**WORK TO COMPLETE:** Format the records below as a two-column CSV with the header columns "request" and "response," one row per record, putting each record's text and its answer in a single quoted field with line breaks replaced by spaces. Omit the pictures.

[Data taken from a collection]
_ _ _

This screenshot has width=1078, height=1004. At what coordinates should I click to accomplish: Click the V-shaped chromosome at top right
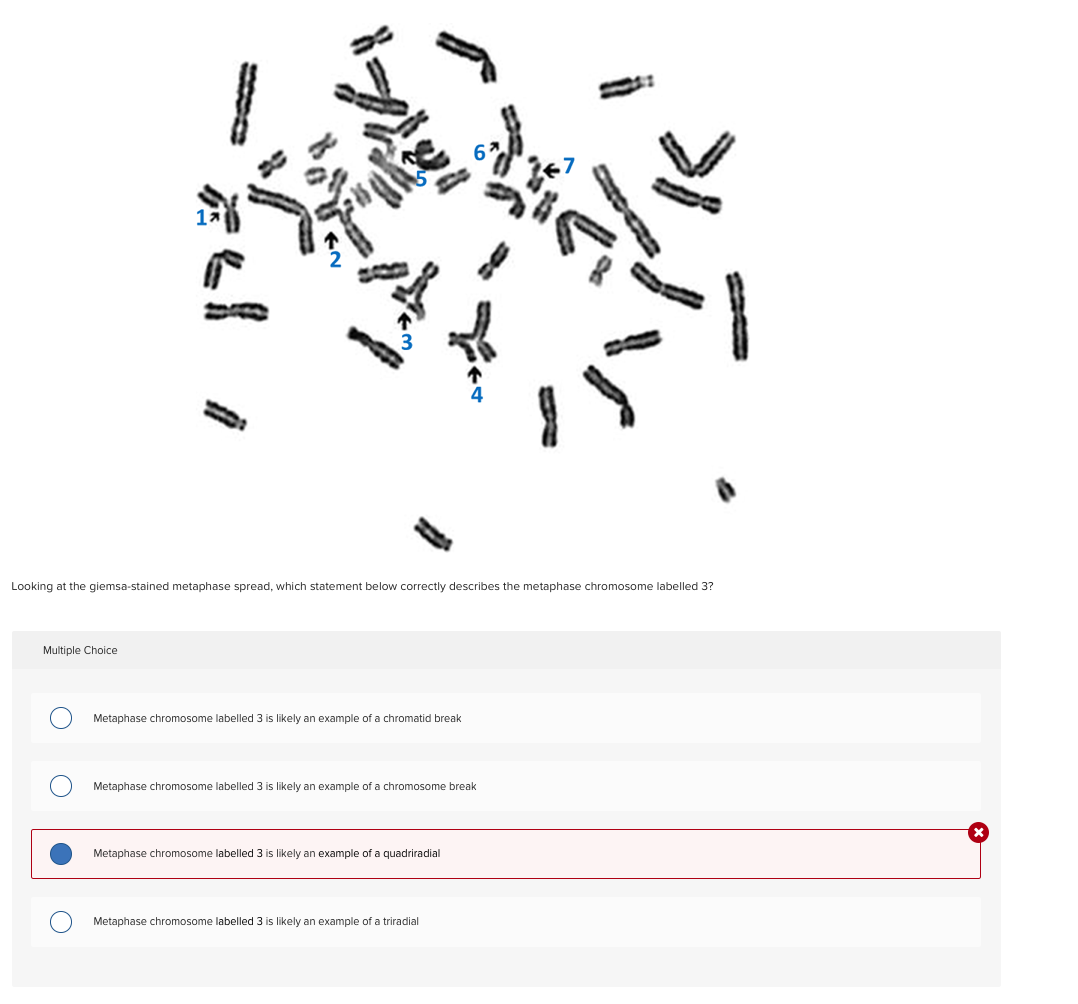tap(696, 154)
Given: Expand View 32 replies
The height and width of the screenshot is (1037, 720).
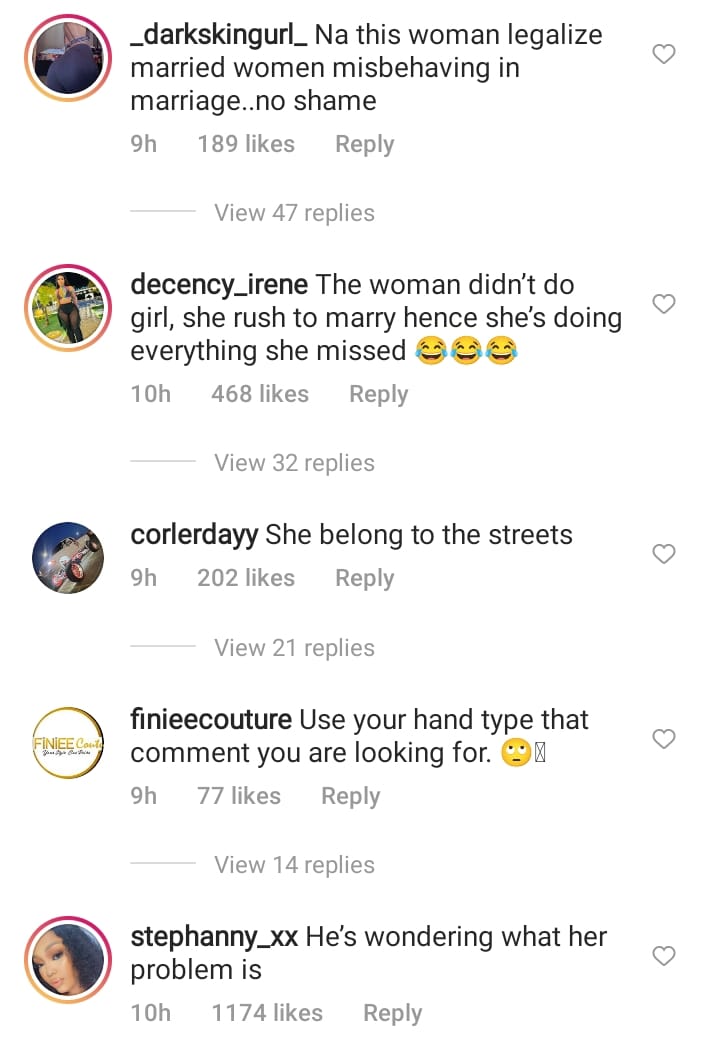Looking at the screenshot, I should (294, 463).
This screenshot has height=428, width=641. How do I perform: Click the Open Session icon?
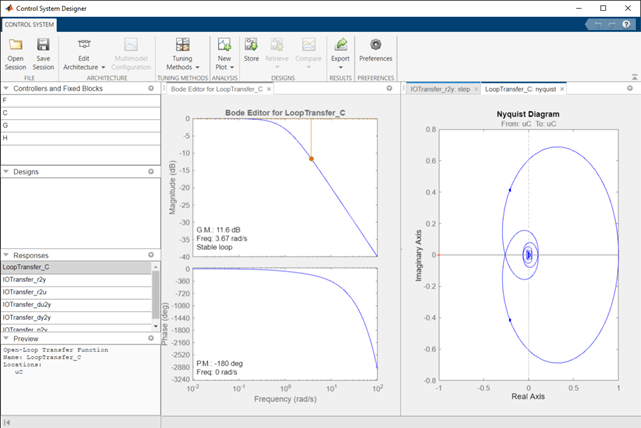coord(16,46)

_ _ _

**REPLY:**
request,response
"This screenshot has width=1078, height=1004. At what coordinates should I click to accomplish: Click the V-shaped chromosome at top right","tap(696, 154)"
"Given: Expand View 32 replies The height and width of the screenshot is (1037, 720).","Looking at the screenshot, I should (294, 463)."
"This screenshot has height=428, width=641. How do I perform: Click the Open Session icon?","coord(16,46)"